Next time you think about getting your inbox back to zero, stop and think – what will it achieve? And why do you even want to do that in the first place?
Welcome to the world of software design psychology, where the goal is to create applications that are so compelling you’ll be completely convinced it’s your life goal to master them.
In theory, the best applications are so convincing that using them induces a trance-like state not entirely dissimilar to classical hypnotism, psychologist Dr Aleks Krotoski told the recent Wired for Wonder event in Sydney.
“When you're in a trance you're neuro-biologically convinced about things that define rationality,” she said.
While it might appear that emptying your inbox is a rational path of action, it’s what the designers of Outlook and Gmail want you to think.
Sure, you might feel a sense of achievement when you delete that last piece of email, but have you actually achieved anything other than being distracted for hours from the stuff you really should be doing?
“The people who are designing these things want us to be compelled,” Krotoski said.
“We are convinced by the technology that emptying the inbox is what we want to do. We're convinced that the best way to interact with our friends and our families is by posting status updates and pictures on Facebook or with work colleagues by connecting on LinkedIn.
“But when you return to your desks think carefully about every activity you find yourself performing as part of your work activities. Are you doing it because it's useful and productive and it's the right thing to do for the business, or because you're fascinated by the mesmerising eyes of the designers?”
The trance that systems like email induce is a kind of “flow state”, according to Krotoski. The concept of flow is the work of psychologist Mihaly Csikszentmihalyi and can be likened to a feeling of being ‘in the zone’.
“Everybody has been in flow,” Krotoski said.
“You've gone for a run and you've pushed through those first two painful miles, you've discovered hours have passed when you're sitting there simply stringing beads or playing a piano.

PROVIDED INFORMATION
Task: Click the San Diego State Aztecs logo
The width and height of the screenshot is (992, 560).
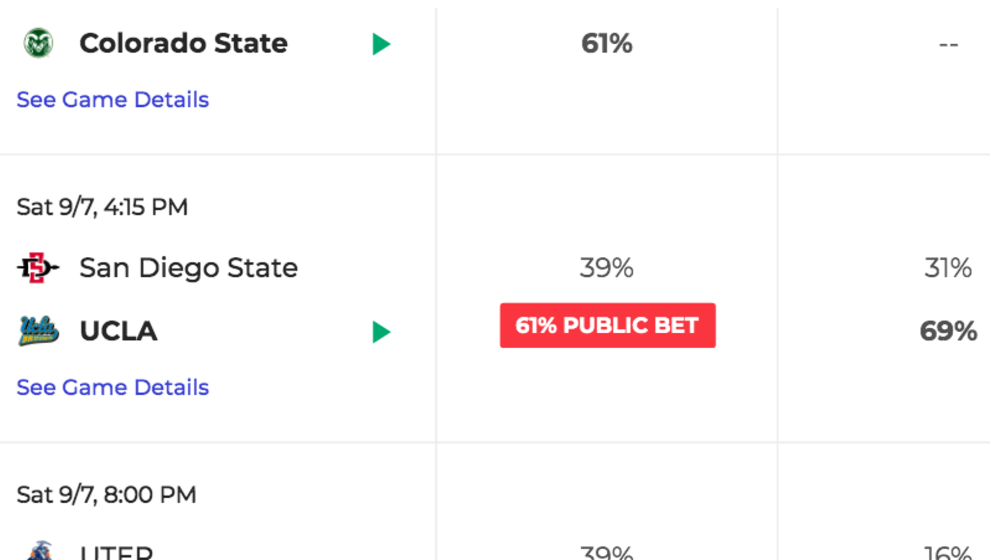Action: 37,268
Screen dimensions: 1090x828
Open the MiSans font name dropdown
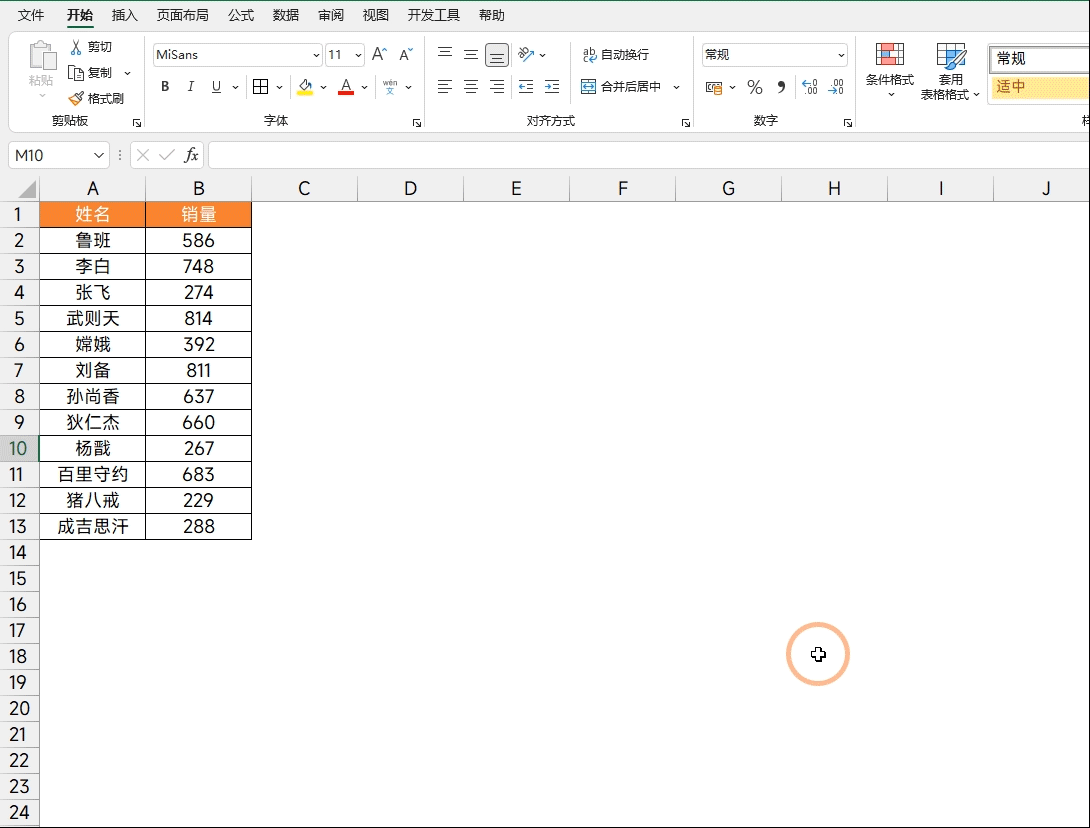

PROBLEM 1
Decide whether each statement below agrees with the article on software design psychology above. Answer yes or no for each, quoting the exact words from the article that settle it.
(a) Krotoski spoke at the Wired for Wonder event in Sydney.
(b) The article credits the concept of flow to Krotoski.
(c) The article likens flow to a feeling of boredom.
PROBLEM 2
Pick up the article on software design psychology at the point where it stops, and continue writing it.

WRITTEN ANSWER 1
(a) Yes: "psychologist Dr Aleks Krotoski told the recent Wired for Wonder event in Sydney"
(b) No: "The concept of flow is the work of psychologist Mihaly Csikszentmihalyi"
(c) No: "can be likened to a feeling of being ‘in the zone’"

WRITTEN ANSWER 2
“In flow, you are so fixated on what you're doing that everything else evaporates.”
The concept can be applied broadly across software development.
Game developers, for example, want gamers to get into the flow of the game so they become motivated to finish it.
The creators of e-commerce sites want shoppers to have a similar experience. Krotoski cites a 1999 Vanderbilt University study that drew links between successful websites and the flow states they tried to create for users.
“We are so deeply in a trance that we will follow the website's lead into a rabbit hole for hours, which I’m sure many of you have found yourself doing,” she said.
“We become lost to the rest of the world.”
Krotoski sees email as not dissimilar: its creators want “to get you into a flow state, into a trance, where you feel motivated to continue because your skill is matched by that challenge".
“Because remember: most people's jobs isn't to do email. In fact, the email flow state interrupts every other flow state," she said.
“Ping! I'll just answer that. Oh, five hours later I haven't done that thing I needed to do."
What it all boils down to is this: while you may be surrounded by systems that try to draw you into their flow patterns, your challenge is to resist and refocus on what it is you actually need to achieve.
Or, it’s simply a good excuse to forget inbox zero ever existed.